Grave ou légère, deux histoires allemandes
Reinhard Jirgl évoque l'histoire dramatique des familles des Sudètes chassées en 1945. Wilhelm Genazino, lui, peint la quête du bonheur à travers les déboires d'un polygame. Deux facettes du plaisir de créer, deux regards sans illusion sur les hommes et la vie.
Par Wilfred Schiltknecht, Le Temps, 26 mai 2007


Le hasard des traductions permet maintenant la confrontation très éclairante des préoccupations et des styles des deux écrivains contemporains les plus réputés en Allemagne : Reinhard Jirgl (1953) et Wilhelm Genazino (1943).

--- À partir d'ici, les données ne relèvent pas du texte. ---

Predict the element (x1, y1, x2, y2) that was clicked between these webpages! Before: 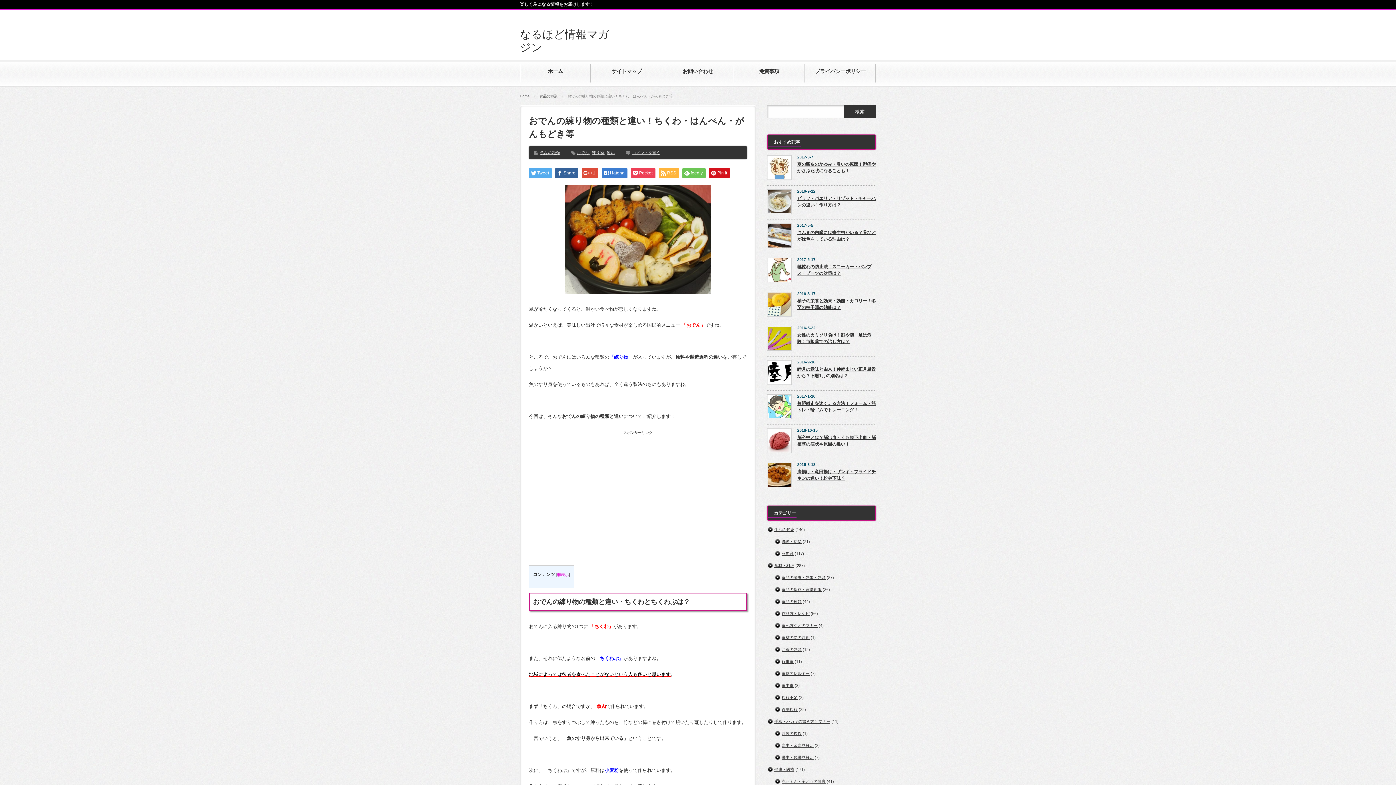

Tout, semble-t-il, jusqu'à la graphie même, les oppose. Le premier rend cruellement présents, dans Les Inachevés (Die Unvollendeten, Hanser, 2003), des moments dramatiques de l'histoire du IIIe Reich à nos jours et le destin de ses victimes. Le second, dans La Stupeur amoureuse (Die Liebesblödigkeit, Hanser, 2005), se borne à évoquer les tracas quotidiens dérisoires d'un protagoniste dont le bonheur sentimental requiert non pas une seule, mais deux partenaires.

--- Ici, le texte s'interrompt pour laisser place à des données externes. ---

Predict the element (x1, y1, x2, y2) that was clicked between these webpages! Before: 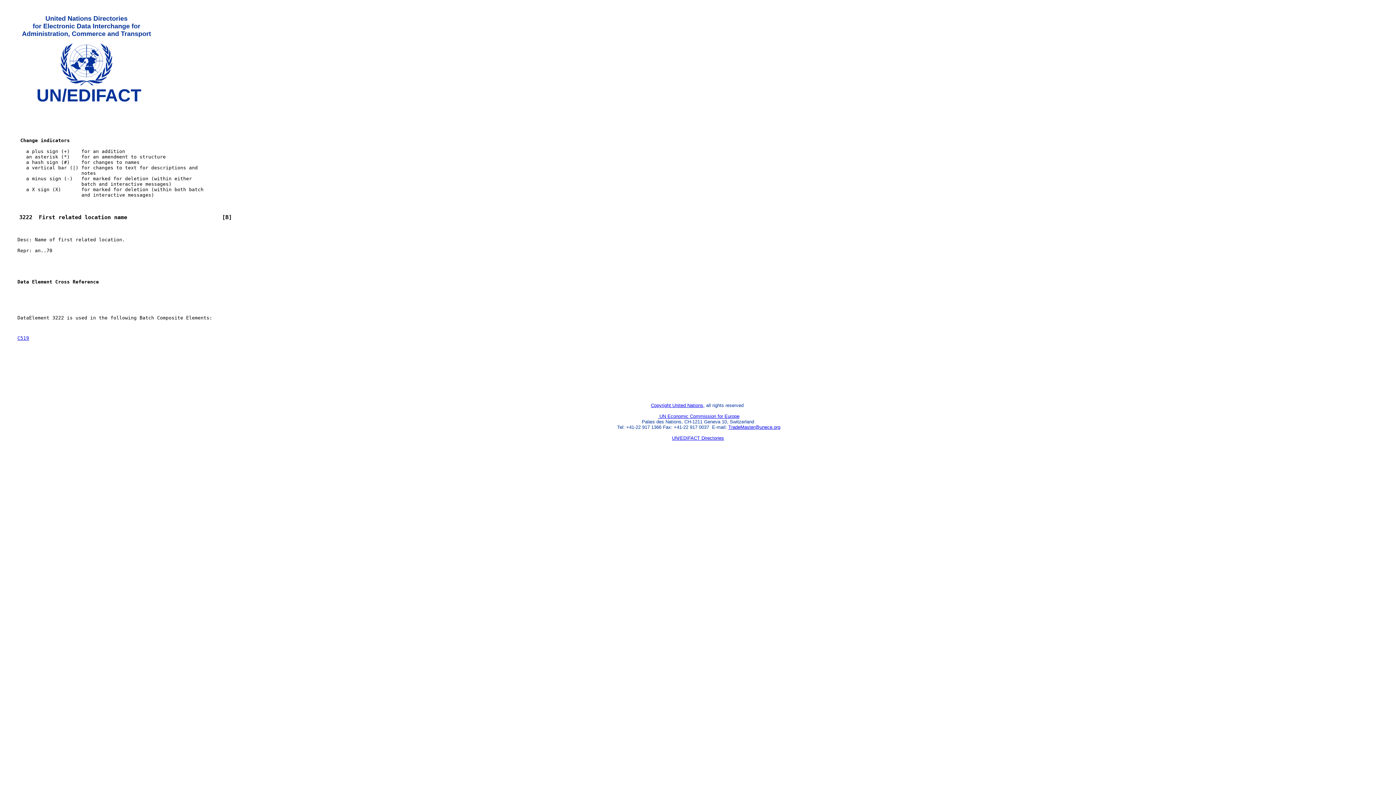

Chez Jirgl, des événements tragiques, et chez Genazino, des préoccupations apparemment futiles. Des ambitions et une portée existentielle très différentes, mais qui n'interdisent pas le rapprochement. En relevant par exemple une commune intensité de la perception et une saisissante «accumulation de vie». Ou en alléguant le regard désillusionné qu'ils jettent sur les hommes, l'art de la composition et la belle adéquation de leurs écritures.

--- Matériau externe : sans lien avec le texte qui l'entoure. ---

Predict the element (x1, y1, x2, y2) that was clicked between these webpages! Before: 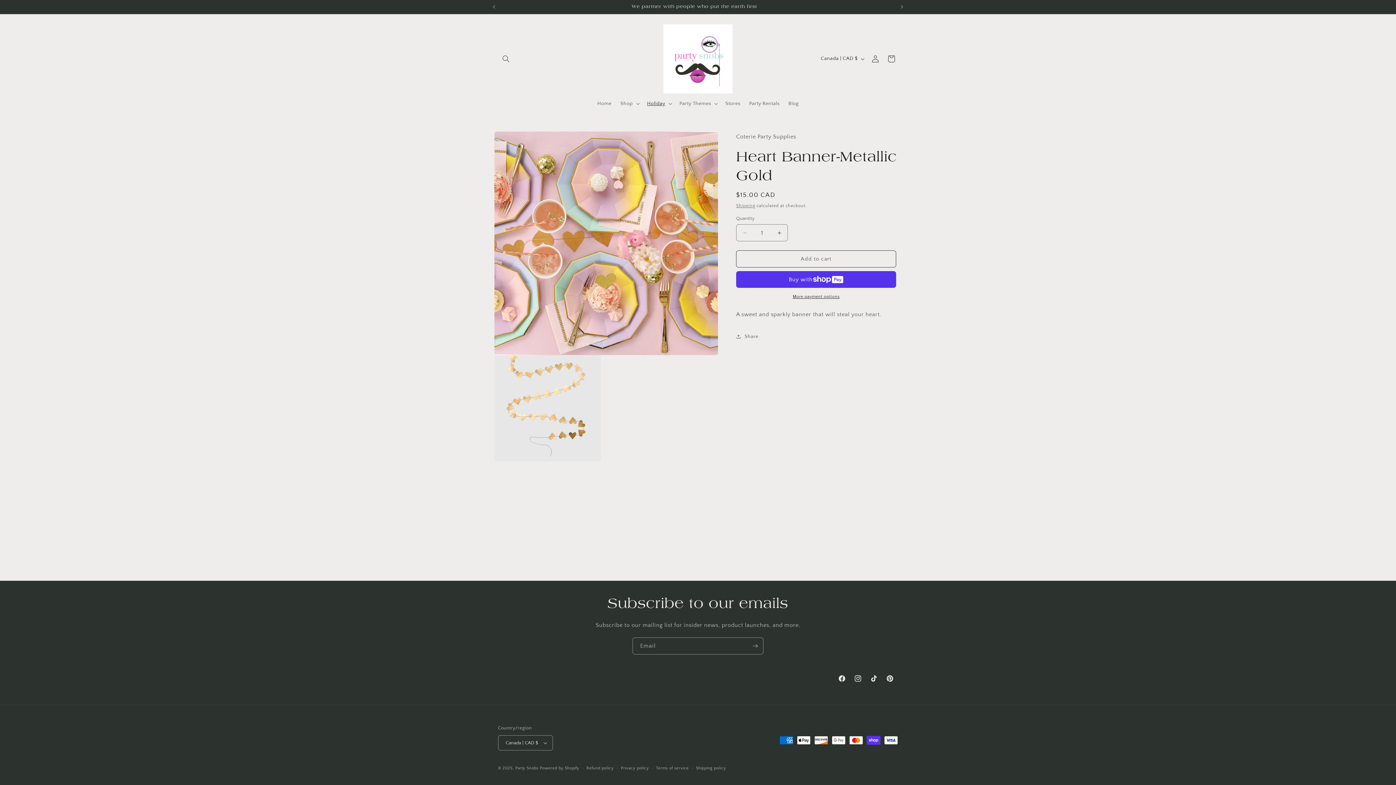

Dans Les Inachevés, le lecteur se trouve plongé d'emblée au cœur même d'une réalité multiple, déconcertante, qu'il faut à chaque instant tenter de situer dans le déroulement d'une existence individuelle et le contexte d'une situation politique. Sont entrevus ainsi, dans une succession de scènes denses et crues, les destins de quatre femmes de générations différentes issues d'une même famille allemande, chassée comme toutes les autres, en 1945, de leur petite ville des Sudètes. Pendant plus d'un demi-siècle, jusque dans l'Allemagne réunifiée, on assiste à leur lutte pour la survie. Dans la cohorte des exilés, et au fil des ans en zone soviétique et en RDA, où ces apatrides tentent de prendre pied. Avec «pour seul bien propre, le temps pour une vie». Exposés aux tracas imposés par les autorités, et en quête de leur identité dans «l'insubmersible clair-obscur du souvenir».

Dans son captivant entrelacs d'événements réels et de péripéties imaginaires, le roman stupéfie par tout ce qu'il embrasse. Un geste, le moindre incident, suffisent à suggérer un état d'esprit, un rapport à autrui ou à soi-même, la mentalité, le climat d'une époque. Ainsi se dresse le bilan de ces «existences à contrecœur» qui, dans un pays «madrécupide» où le travail «anesthésie le sentiment» et où les tenants du pouvoir «visent toujours à la destruction de l'humain», ne «vaut que rarement la peine d'être vécue».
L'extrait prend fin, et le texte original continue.